Justice Varma’s response followed a familiar script of procedural delay. He challenged the inquiry in the Supreme Court, claiming the Speaker's unilateral formation of the committee was invalid. In January 2026, the Supreme Court dismissed his petition, ruling that safeguards for judges cannot be allowed to paralyse the removal process. Having exhausted his legal shields, the judge resigned just as the inquiry panel was set to conclude its probe.

The Constitutional Lacuna

Legally, this situation tests the limits of Article 217(1). While the 1978 Gopal Chandra Misra precedent suggests a resignation is typically final upon receipt, the spirit of the law was never intended to provide a sanctuary for "proved misbehaviour."

By requesting "immediate effect," Justice Varma is not merely seeking retirement; he is seeking to render the parliamentary process infructuous. This strategy has been used before to evade the ultimate constitutional censure:

  • Justice Soumitra Sen (2011) resigned after the Rajya Sabha passed an impeachment motion but before the Lok Sabha could vote.
  • Justice P.D. Dinakaran (2011) resigned before proceedings reached their logical end.

The Need for a Final Verdict

Allowing a resignation to serve as a "get-out-of-jail-free" card sets a dangerous precedent. It allows a judge to avoid the loss of pension and retirement benefits that a formal impeachment would entail, effectively rewarding a strategic exit.

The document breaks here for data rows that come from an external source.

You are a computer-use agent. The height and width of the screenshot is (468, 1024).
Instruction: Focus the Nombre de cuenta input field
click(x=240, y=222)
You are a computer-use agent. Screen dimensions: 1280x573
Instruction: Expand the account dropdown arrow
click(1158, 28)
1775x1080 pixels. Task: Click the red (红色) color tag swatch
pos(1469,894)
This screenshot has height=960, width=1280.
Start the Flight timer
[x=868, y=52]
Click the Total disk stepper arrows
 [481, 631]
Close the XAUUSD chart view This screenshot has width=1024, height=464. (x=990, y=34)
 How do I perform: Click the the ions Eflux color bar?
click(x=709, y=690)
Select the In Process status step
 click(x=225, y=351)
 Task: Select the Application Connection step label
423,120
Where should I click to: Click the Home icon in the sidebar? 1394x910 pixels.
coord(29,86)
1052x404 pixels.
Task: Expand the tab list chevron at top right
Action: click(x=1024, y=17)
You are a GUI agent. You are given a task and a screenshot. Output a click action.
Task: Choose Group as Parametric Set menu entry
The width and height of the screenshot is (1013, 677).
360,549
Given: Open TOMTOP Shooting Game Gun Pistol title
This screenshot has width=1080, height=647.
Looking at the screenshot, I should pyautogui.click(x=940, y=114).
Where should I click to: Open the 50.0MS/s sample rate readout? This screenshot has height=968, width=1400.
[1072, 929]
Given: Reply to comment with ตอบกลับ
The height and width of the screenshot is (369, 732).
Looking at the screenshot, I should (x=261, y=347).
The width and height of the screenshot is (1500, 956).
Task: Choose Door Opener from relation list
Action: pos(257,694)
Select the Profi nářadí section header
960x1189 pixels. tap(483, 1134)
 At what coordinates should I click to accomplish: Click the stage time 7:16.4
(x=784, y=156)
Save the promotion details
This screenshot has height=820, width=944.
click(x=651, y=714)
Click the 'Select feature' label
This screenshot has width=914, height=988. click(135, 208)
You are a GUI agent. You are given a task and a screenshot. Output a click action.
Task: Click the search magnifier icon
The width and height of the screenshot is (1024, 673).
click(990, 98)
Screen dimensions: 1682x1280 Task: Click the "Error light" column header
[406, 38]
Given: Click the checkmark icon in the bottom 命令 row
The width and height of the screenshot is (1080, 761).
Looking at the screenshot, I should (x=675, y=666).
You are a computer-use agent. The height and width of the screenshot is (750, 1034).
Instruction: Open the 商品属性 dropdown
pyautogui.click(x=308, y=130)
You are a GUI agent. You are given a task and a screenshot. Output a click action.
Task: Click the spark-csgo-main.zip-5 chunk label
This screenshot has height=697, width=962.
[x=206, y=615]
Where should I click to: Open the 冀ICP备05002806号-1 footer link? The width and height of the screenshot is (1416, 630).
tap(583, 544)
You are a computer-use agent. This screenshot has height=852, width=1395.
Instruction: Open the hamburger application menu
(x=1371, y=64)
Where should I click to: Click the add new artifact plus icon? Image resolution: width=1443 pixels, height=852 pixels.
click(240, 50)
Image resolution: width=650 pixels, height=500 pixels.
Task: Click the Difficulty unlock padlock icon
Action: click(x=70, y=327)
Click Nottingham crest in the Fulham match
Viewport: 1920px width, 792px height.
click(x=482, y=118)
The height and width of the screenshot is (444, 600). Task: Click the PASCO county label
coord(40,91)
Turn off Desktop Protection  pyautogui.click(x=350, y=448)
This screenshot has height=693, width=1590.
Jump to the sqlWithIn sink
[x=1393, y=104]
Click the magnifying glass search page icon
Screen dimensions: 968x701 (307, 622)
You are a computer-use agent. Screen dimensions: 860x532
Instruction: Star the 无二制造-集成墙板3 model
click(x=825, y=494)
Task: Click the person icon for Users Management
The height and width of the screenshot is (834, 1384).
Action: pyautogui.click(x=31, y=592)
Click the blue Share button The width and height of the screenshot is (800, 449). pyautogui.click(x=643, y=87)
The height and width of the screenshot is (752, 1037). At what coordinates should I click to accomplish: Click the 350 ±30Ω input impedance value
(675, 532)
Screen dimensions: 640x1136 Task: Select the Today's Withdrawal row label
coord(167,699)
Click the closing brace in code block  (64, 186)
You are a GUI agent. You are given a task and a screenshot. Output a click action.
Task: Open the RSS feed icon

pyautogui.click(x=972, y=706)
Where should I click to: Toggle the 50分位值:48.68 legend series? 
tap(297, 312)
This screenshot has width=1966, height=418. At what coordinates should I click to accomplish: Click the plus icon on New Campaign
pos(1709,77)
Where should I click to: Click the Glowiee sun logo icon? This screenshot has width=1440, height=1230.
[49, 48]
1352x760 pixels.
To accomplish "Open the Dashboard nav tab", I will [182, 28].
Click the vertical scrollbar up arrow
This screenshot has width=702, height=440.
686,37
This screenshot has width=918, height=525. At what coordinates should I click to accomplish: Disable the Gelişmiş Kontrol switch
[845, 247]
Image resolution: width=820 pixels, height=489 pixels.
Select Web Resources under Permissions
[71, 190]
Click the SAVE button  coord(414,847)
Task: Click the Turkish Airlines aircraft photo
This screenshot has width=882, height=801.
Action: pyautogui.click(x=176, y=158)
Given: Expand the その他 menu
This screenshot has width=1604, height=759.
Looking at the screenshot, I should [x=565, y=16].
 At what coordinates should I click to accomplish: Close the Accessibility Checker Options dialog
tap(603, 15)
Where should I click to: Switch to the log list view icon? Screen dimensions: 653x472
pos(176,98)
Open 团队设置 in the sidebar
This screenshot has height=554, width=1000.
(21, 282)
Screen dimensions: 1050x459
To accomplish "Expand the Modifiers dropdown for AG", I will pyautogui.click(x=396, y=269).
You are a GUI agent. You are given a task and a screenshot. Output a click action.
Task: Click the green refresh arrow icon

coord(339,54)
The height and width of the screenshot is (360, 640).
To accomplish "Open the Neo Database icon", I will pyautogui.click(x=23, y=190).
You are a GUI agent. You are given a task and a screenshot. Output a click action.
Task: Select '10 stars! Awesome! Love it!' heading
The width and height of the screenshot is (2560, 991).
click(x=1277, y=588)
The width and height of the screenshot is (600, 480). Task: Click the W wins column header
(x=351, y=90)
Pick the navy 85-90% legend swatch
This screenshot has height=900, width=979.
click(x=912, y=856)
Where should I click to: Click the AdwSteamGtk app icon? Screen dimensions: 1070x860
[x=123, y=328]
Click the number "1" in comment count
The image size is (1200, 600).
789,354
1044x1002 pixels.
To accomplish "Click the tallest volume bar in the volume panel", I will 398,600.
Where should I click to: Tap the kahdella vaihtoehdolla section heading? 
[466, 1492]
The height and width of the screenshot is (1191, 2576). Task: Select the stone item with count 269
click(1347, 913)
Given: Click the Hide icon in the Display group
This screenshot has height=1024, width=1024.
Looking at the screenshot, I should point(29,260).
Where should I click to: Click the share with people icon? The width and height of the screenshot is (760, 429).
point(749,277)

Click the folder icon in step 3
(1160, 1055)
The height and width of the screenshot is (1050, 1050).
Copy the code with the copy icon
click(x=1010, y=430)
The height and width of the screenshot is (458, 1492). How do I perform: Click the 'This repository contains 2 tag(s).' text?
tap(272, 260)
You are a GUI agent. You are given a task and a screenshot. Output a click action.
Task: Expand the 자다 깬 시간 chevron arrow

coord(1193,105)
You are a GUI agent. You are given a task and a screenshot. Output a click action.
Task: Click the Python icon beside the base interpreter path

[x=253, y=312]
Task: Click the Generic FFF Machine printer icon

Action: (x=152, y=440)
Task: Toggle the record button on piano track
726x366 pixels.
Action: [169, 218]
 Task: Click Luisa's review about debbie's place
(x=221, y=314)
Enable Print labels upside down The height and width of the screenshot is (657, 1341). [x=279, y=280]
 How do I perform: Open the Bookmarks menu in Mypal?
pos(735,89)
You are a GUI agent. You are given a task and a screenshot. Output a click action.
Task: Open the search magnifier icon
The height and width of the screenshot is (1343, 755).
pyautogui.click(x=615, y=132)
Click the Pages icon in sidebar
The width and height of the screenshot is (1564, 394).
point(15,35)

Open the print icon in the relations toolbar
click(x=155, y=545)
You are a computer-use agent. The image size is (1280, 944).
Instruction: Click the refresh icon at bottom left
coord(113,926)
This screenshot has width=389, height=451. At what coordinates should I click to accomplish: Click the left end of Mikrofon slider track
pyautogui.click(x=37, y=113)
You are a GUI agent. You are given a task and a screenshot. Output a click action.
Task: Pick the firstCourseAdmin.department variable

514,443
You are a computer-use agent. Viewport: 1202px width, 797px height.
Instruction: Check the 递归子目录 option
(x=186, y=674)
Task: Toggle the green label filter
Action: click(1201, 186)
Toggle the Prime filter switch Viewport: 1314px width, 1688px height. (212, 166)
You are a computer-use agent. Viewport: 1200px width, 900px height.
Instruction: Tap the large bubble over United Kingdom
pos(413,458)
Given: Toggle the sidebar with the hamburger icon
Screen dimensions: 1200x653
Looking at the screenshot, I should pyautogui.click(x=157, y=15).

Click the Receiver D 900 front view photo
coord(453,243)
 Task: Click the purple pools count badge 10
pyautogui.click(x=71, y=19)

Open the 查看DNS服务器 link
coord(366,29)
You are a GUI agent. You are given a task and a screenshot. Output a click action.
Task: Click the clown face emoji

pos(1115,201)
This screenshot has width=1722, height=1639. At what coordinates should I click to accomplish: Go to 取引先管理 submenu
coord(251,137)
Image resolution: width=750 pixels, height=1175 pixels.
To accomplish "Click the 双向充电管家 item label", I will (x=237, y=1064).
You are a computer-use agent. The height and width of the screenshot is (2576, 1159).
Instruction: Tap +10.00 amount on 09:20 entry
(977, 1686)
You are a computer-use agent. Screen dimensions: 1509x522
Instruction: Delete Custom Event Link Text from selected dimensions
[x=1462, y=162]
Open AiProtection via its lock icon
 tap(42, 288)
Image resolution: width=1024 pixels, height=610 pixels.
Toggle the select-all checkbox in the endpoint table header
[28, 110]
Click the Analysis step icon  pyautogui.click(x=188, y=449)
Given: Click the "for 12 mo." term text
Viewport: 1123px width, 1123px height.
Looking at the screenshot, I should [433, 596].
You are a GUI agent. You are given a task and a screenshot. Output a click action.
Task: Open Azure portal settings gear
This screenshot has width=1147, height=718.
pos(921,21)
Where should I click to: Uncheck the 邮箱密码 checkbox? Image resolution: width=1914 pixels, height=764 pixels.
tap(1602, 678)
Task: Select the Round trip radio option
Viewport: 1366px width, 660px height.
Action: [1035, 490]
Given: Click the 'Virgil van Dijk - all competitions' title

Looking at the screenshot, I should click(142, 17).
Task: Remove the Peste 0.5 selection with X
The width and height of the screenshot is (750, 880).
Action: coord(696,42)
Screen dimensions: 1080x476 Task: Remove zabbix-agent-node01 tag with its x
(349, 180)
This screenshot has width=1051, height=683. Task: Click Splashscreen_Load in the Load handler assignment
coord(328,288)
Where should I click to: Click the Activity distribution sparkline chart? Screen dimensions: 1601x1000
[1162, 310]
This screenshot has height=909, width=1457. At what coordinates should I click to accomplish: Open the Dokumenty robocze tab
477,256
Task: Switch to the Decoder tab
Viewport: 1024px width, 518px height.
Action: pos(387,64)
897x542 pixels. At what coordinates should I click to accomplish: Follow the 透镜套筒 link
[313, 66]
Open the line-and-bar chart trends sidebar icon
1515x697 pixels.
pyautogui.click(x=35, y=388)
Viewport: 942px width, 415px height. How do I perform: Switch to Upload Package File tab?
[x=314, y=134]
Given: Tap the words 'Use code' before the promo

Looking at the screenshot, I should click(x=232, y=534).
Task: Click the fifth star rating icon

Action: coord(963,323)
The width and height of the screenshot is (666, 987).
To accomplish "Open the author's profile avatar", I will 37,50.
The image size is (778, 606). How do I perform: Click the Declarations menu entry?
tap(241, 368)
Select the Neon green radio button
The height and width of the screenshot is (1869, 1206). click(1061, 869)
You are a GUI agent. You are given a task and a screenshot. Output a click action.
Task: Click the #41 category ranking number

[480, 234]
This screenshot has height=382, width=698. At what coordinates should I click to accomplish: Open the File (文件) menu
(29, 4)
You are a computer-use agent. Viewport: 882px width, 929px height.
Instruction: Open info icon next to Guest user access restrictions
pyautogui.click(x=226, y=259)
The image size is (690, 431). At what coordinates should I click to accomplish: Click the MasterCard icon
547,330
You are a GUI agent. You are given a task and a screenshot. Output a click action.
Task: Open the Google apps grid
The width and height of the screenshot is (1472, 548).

Accountability is not just about removal; it is about transparency. The public has a right to know the origin of the "half-burnt" cash and the extent of the alleged corruption. To let Justice Varma "wriggle out" via a resignation letter is an admission of systemic helplessness.

For the sake of public trust, the President should consider delaying acceptance of the resignation until the Judges Inquiry Committee submits its findings. Impeachment proceedings must reach their logical conclusion to ensure that the writing on the wall is not an invitation to flee, but a mandate for justice.